25.   As a strata corporation falls within the definition of “occupier” in the Occupiers Liability Act (OLA) (see, for example, Cater (Guardian of) v. Ghag Enterprises Ltd., 1991 CanLII 2300 (BCSC)), I have also considered whether the strata could be responsible for Mr. Smith’s bicycle under the OLA.

26.   Section 3 of the OLA says that an occupier has a duty to take reasonable care that a person’s property on its premises will be “reasonably safe”, except where the person willingly assumes a risk to their property. There is no dispute that Mr. Smith was aware of the rules governing the use of the bicycle storage areas and the strata’s practice of removing bicycles through the audit process. I find that Mr. Smith willingly assumed the risk of leaving his bicycles in the storage area. Where there has been a willing assumption of risk, section 3(3) of the OLA limits an occupier’s liability to a duty not to “create a danger with intent to harm” the property, or to act with reckless disregard to the property’s integrity.

27.    As noted above, BA admits that he and MA cut the locks on the bicycles as instructed by the strata.
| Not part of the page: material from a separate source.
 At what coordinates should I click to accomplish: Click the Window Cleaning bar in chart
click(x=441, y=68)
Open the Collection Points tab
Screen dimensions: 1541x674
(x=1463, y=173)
However, I find that this admission does not establish that the strata created any danger or acted with reckless disregard toward Mr. Smith’s bicycles. I also find that the remainder of the evidence before me does not meet this threshold.

28.   Given the circumstances and the available evidence, I find that the strata is not liable for the damage to Mr. Smith’s bicycle, either in negligence or in occupier’s liability.

29.   Even if I had found the strata liable for the bicycle damage, I would not have made the order Mr. Smith requests. The question of whether damage to the bicycle’s frame made it unsafe so that it needed to be replaced is something that is not within ordinary knowledge and needs to be answered with reference to expert evidence (see Bergen v. Guliker, 2015 BCCA 283). Mr. Smith provided several quotes from bicycle vendors about replacement costs, but these quotes do not contain information about the safety of the bicycle or the need to replace the frame. Further, I find that that quotes do not meet the requirements for expert evidence set out in CRT rule 8.3. Based on what is before me, I find that Mr. Smith’s claim for damages is not established.

CRT FEES AND EXPENSES

30.   Under section 49 of the CRTA, and the CRT rules, the CRT generally will order an unsuccessful party to reimburse a successful party for CRT fees and reasonable dispute-related expenses. The strata was successful, but did not pay CRT fees or claim dispute-related expenses.

31.   Mr. Smith initially paid $225 in CRT fees. Due to the change in jurisdiction, I directed CRT staff to reimburse $100 in CRT fees to him. However, as Mr. Smith was not successful, I dismiss his claim for reimbursement of the $125 of remaining CRT fees.

ORDER

32.   I dismiss Mr. Smith’s claims and this dispute.